Please write out exactly the lines of the data below from the line holding "Cancellations & Refunds (301, 1066)" through the line holding "Jan 6 (564, 732)", and leave out the rest.
------------------------------------------------------------------------
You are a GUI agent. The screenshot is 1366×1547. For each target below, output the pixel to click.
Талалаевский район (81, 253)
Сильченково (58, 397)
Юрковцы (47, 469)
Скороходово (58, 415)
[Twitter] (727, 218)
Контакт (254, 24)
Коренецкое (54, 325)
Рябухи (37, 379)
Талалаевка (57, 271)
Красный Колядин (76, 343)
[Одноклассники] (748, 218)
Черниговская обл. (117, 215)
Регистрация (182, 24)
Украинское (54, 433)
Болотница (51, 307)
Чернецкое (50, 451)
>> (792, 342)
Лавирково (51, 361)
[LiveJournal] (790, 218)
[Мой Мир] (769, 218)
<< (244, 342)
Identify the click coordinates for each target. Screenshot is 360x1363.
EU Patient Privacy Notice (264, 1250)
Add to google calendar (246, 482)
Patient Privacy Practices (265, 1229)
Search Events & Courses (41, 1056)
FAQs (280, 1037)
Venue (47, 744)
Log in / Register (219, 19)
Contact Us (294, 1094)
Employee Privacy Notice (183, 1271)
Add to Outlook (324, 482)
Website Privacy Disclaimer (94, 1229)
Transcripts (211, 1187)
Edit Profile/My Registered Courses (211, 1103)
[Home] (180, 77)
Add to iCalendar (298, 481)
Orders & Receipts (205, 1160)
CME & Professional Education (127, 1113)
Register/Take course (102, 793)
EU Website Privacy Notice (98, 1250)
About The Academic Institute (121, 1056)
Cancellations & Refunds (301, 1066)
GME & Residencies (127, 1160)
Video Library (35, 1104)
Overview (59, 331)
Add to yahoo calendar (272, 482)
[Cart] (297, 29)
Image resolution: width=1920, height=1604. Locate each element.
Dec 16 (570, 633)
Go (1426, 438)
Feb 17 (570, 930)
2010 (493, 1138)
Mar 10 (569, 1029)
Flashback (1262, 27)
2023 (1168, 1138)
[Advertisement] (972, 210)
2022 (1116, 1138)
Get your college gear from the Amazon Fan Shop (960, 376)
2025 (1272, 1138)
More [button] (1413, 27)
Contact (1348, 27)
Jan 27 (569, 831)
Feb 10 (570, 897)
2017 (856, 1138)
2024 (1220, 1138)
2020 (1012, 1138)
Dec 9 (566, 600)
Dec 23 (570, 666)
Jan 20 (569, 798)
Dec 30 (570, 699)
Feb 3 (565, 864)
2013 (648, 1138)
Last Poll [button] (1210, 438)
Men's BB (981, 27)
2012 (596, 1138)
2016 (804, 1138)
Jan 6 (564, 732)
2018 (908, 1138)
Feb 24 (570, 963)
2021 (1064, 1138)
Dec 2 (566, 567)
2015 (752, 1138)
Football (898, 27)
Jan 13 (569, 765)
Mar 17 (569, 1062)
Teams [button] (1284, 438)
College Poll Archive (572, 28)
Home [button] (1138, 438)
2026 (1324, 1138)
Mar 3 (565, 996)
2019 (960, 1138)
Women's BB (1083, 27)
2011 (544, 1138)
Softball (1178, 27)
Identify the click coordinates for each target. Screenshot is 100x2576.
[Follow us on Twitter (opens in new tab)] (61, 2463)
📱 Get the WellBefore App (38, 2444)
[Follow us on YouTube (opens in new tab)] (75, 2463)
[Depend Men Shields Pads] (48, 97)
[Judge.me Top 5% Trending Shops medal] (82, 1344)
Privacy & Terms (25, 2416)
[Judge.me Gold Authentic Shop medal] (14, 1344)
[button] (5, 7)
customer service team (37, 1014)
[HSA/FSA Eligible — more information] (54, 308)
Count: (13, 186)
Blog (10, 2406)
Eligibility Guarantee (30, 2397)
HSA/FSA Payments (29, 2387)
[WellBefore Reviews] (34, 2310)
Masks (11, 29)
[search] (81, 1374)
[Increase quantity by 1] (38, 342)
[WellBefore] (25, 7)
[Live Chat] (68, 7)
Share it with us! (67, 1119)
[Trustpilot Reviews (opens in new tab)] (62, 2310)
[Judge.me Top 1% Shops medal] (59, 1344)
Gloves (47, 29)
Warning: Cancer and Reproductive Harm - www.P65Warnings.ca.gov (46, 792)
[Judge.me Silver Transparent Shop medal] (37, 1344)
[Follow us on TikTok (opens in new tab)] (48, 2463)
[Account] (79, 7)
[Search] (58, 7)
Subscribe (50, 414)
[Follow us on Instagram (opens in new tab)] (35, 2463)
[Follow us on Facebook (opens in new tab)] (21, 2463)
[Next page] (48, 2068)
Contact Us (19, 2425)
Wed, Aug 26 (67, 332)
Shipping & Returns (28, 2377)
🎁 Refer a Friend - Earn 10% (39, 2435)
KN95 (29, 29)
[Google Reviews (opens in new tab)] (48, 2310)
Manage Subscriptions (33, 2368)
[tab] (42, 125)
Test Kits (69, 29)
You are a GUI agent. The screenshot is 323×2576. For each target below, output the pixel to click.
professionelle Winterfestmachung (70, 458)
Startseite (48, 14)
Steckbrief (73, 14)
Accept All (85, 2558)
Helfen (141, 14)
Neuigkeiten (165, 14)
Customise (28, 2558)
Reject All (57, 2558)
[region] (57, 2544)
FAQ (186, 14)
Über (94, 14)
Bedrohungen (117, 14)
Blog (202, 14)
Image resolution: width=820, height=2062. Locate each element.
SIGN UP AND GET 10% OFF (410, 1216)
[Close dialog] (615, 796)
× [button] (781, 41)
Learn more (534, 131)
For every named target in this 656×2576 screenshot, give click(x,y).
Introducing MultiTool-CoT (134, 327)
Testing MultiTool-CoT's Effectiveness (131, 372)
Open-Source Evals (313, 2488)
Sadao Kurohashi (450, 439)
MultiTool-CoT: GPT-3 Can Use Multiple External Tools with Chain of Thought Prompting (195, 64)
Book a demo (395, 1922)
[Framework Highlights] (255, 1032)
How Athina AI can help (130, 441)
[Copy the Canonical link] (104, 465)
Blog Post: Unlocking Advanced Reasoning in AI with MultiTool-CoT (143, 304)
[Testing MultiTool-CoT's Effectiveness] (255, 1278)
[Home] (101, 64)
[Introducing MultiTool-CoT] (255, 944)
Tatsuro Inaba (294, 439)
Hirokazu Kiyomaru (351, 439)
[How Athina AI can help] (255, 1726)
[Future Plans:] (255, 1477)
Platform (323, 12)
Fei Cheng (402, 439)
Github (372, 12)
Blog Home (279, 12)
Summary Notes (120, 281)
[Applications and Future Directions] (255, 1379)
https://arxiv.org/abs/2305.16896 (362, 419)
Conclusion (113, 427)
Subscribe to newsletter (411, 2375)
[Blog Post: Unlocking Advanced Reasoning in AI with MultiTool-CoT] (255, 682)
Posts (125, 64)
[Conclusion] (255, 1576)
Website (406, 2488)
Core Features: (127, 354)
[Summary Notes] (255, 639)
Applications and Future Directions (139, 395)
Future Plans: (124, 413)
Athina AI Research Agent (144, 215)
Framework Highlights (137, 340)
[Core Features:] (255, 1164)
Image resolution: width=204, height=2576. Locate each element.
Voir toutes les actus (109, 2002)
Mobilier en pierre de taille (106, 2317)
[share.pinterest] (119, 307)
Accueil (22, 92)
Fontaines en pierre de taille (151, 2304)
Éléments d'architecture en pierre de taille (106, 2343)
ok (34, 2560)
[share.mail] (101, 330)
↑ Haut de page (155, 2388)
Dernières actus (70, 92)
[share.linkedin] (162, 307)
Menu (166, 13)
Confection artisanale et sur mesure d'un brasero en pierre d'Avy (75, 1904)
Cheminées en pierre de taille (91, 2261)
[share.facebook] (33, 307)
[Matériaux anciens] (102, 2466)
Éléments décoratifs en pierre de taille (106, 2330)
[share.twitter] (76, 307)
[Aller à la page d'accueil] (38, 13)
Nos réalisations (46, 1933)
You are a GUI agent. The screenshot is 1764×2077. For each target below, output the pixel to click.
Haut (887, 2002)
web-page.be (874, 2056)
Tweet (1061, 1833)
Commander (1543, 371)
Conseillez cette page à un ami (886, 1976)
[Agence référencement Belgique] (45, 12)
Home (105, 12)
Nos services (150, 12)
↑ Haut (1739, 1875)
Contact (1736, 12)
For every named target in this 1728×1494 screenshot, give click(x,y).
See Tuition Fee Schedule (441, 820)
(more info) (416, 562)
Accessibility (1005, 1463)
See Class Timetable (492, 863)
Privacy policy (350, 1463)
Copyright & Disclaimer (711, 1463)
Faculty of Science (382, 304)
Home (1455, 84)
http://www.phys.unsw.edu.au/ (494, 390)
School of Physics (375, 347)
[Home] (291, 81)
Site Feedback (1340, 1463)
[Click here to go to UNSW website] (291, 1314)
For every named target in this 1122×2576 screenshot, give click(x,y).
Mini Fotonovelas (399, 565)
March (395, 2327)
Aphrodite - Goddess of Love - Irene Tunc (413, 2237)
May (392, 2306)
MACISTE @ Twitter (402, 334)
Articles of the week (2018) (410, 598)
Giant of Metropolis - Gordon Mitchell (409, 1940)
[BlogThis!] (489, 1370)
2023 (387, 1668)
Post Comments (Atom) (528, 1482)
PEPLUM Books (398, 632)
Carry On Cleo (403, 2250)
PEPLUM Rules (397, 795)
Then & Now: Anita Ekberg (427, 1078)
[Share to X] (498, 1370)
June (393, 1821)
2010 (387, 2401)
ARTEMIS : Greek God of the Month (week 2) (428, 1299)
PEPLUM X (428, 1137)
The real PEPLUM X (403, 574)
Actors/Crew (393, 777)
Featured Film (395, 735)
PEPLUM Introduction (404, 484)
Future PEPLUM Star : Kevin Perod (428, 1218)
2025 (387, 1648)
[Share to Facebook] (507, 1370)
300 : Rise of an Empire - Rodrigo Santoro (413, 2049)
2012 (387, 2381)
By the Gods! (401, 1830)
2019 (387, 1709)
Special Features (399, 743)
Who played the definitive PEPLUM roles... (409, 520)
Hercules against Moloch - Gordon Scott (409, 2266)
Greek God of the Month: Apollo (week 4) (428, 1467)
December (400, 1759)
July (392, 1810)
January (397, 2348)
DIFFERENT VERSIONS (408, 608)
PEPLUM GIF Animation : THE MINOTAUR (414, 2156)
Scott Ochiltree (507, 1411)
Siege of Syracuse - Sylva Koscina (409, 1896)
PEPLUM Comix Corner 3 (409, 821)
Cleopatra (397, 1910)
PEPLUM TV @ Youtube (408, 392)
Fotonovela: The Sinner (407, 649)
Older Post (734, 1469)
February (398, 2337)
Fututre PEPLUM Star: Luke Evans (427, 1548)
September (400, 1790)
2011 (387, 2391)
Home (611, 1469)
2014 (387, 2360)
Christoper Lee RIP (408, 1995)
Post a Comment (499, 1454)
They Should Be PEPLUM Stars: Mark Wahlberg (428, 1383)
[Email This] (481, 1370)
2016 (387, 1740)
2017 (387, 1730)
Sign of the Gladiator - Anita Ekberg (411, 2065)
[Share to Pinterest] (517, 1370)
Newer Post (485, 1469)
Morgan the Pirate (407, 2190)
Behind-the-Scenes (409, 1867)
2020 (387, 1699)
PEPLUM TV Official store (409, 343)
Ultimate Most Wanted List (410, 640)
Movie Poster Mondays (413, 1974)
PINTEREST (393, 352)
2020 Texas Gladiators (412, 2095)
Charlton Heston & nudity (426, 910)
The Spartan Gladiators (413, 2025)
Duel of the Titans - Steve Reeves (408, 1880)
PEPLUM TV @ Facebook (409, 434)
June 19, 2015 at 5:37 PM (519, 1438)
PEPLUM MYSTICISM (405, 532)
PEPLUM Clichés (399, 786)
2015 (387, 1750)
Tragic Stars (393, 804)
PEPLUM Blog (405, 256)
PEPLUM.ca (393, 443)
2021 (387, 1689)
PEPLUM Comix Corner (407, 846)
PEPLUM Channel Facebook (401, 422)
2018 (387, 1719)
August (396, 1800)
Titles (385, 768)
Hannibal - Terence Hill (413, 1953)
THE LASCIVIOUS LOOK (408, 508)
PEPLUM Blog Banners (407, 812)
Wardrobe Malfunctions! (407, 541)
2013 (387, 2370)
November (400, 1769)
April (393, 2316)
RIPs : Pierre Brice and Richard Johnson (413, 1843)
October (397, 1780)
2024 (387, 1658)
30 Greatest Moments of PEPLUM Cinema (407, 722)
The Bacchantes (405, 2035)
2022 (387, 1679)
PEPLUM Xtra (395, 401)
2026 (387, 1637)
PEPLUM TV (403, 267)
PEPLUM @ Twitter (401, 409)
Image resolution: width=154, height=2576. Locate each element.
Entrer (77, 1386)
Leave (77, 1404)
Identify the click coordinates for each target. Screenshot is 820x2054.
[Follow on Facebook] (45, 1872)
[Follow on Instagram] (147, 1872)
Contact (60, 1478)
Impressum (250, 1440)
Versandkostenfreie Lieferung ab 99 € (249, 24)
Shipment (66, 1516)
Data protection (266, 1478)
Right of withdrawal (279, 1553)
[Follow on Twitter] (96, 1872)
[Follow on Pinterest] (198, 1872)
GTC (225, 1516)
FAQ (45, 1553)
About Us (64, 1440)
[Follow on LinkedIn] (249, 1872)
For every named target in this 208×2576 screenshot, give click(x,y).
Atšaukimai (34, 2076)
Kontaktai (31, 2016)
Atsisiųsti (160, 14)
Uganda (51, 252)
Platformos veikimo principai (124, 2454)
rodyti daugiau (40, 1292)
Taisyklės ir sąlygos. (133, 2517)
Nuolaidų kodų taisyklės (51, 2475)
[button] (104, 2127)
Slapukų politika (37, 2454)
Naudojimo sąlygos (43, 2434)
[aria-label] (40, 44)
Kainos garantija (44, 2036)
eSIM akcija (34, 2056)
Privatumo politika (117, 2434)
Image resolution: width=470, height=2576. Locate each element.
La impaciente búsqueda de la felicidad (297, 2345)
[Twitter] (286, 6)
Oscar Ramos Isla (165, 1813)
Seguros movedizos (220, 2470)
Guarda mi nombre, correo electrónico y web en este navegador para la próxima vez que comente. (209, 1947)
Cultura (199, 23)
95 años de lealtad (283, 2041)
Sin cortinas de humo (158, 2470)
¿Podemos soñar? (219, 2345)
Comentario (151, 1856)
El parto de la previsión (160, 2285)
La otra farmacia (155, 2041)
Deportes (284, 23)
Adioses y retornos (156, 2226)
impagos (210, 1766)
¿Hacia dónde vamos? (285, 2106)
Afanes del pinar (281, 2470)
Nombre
------------------------------------------------------------------------
▶ Reply:
Cancellations & Refunds (301, 1066)
GME & Residencies (127, 1160)
Video Library (35, 1104)
Overview (59, 331)
Add to yahoo calendar (272, 482)
[Cart] (297, 29)
Image resolution: width=1920, height=1604. Locate each element.
Dec 16 (570, 633)
Go (1426, 438)
Feb 17 (570, 930)
2010 (493, 1138)
Mar 10 (569, 1029)
Flashback (1262, 27)
2023 (1168, 1138)
[Advertisement] (972, 210)
2022 (1116, 1138)
Get your college gear from the Amazon Fan Shop (960, 376)
2025 (1272, 1138)
More [button] (1413, 27)
Contact (1348, 27)
Jan 27 (569, 831)
Feb 10 (570, 897)
2017 (856, 1138)
2024 (1220, 1138)
2020 (1012, 1138)
Dec 9 (566, 600)
Dec 23 (570, 666)
Jan 20 (569, 798)
Dec 30 (570, 699)
Feb 3 (565, 864)
2013 (648, 1138)
Last Poll [button] (1210, 438)
Men's BB (981, 27)
2012 (596, 1138)
2016 (804, 1138)
Jan 6 (564, 732)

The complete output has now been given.